BIO 28 SCOUTISME-1949
1949, c'est aussi mon entrée dans le Scoutisme à Liège. A la XXe Saint-Hubert, une troupe catholique mais inter-paroissiale, qui a son local à Cointe, au lieu-dit "Le petit Bourgogne", la troupe de la grande bourgeoisie liègeoise, de la noblesse aussi. Des noms à charnière, comme de Laminne de Bex, Begasse de Dhaem, de Ville de Goyet, de Theux de Melan de Montjardin, chevaler du Saint-Empire (oui ça existait encore; il se prénommait Louis et se présentait "Louis de Theux de Montjardin, Chevalier du Saint-Empire du même style de folie que celle de Jean-Edern Hallier, à qui il ressemblait d'ailleurs ), de Spirlet, de Pierpont et autres Nagelmackers. Rien que du beau linge! Voici deux photos de mon premier camp en 1949 à Bérisménil. Photo du haut, le blondinet à droite sans chapeau, c'est moi. Le 2e, debout à gauche, c'est Vincent Halkin, futur Doc Gyneco et fils du Professeur d'Université Leon Halkin. Photo de bas, le petit chétif, debout à gauche, devant mon chef de patrouille, Jean-Pierre Paquot, futur toubib, c'est encore moi. A sa droite, mon cousin germain François Duesberg, de quatre ans mon aîné. Accroupi devant moi, Baudhuin Nagelmackers. Accroupi à l'extrême droite, Hervé de Borman (futur Notaire). Debout derrière lui le second de patrouille, Baudhuin Jamar de Bolzée.
Je vais sur mes 12 ans et je m'allonge, devenant presque chétif et courbé.

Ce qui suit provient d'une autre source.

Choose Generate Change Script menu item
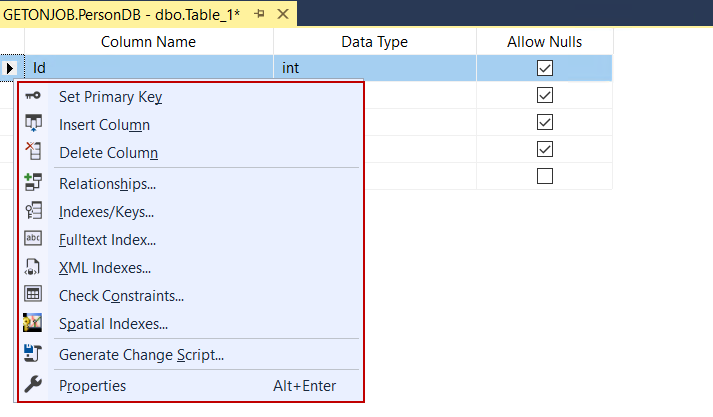This screenshot has height=417, width=713. coord(141,354)
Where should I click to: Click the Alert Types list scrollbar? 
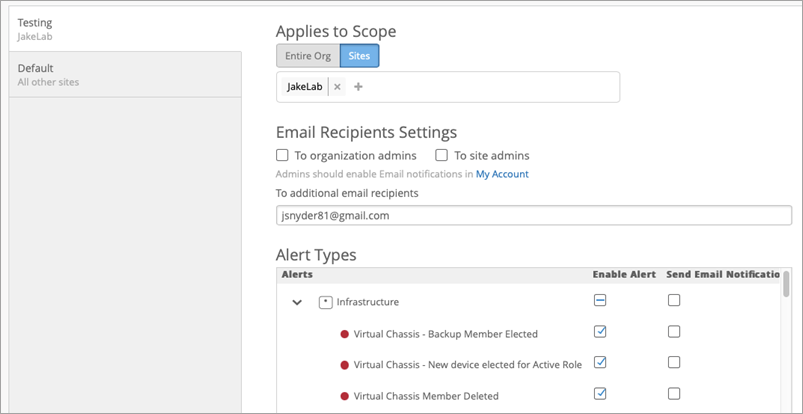pos(786,285)
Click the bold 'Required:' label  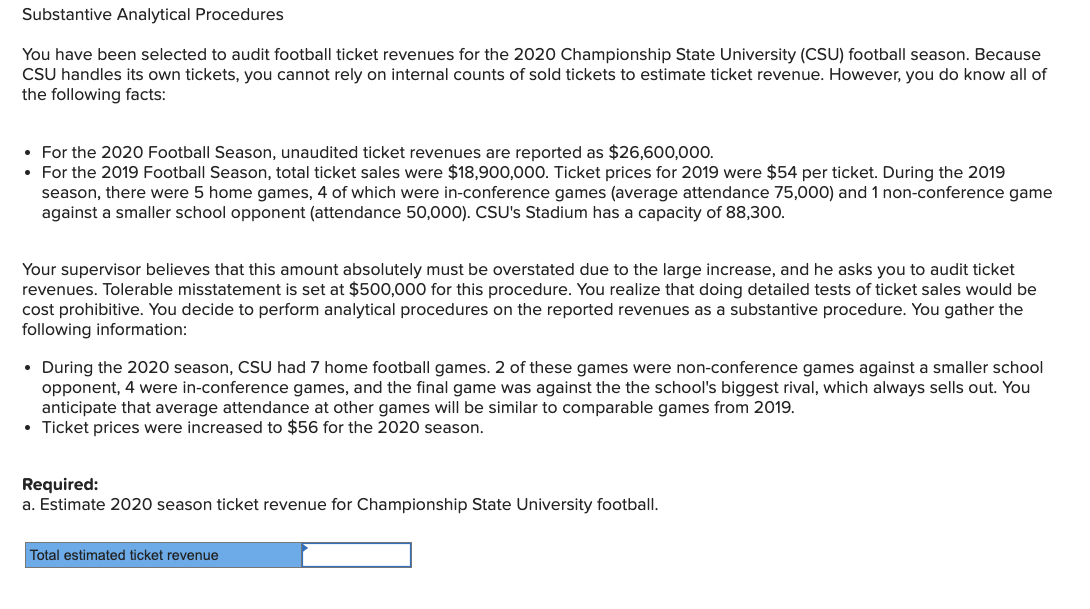coord(60,485)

Après mon entrée flamboyante au Collège Saint-Servais, il est en train de se passer quelque chose avec l'entrée dans le tunnel de l'adolescence, car aux scouts, je vais devenir un garçon timide, complètement recroquevillé sur lui-même, totalement silencieux (parmi ceux qui sont en train de me lire et qui me connaissent aujourd'hui, je devine beaucoup de regards incrédules).
Eh bien non tous les scouts savent que je suis le garçon qui ne parle pas. La preuve: deux ans plus tard, on me totémisera Ecureuil Réservé. De cette torpeur, je ne me réveillerai que vers 17-18 ans!
Il n'empêche que le scoutisme m'a aidé. D'abord à avoir une famille. Ensuite à côtoyer la nature régulièrement, ce qui pour un enfant de villes est fondamental Mais des amitiés, je n'en ai gardé aucune car à 18 ans, j'ai quitté ce monde catholico-bourgeois, en dehors de quelques boums dans des familles très "chic" au cours desquelles j'ai foutu un tel bordel que très rapidement je n'ai plus été "prié" Et oui "Prié"c'est comme cela qu'on disait! chez les cathos bourgeois. Il n'empêche que jusqu'à mes 18 ans, je vais faire une "brillante carrière" dans le scoutisme, passant une à une les épreuves initiatiques (Le Wood Badge notamment) qui vont m'amener à 18 ans, à être consacré Scout du Roi et Scout de la Couronne.( J'étais mal barré, là)
A 18 ans, entré à l'Université, j'ai fait un dernier camp à Marcourt, comme assistant de Troupe et puis... terminé ! Je ne suis pas devenu routier, ni routier-maître comme la plupart des autres et n'ai jamais assisté à un banquet d'Unité. Comme autres faits marquants, il y aura un Jamboree en Autriche à Bad Ischl, en 1951, à deux pas de chez Thomas Bernhard, qui heureusement n'était pas du tout scout, lui. Et puis un tournoi de tennis que j'ai remporté en battant tous mes amis qui, eux, étaient affiliés à un club chic, celui du Sart-Tilman, moi pas, et un tournoi de rugby où j'ai marqué de nombreux essais en finale contre une autre troupe liégeoise. Je n'étais pas spécialement baraqué mais je courais très vite et puis surtout, j'avais la rage ! Et puis j'avais 17 ans et je commençais à sortir de ma réserve. C'est cette même rage qui m'amènera sur les rings autour de mes 20 ans, à La Sauvenière, à Liège en 1963.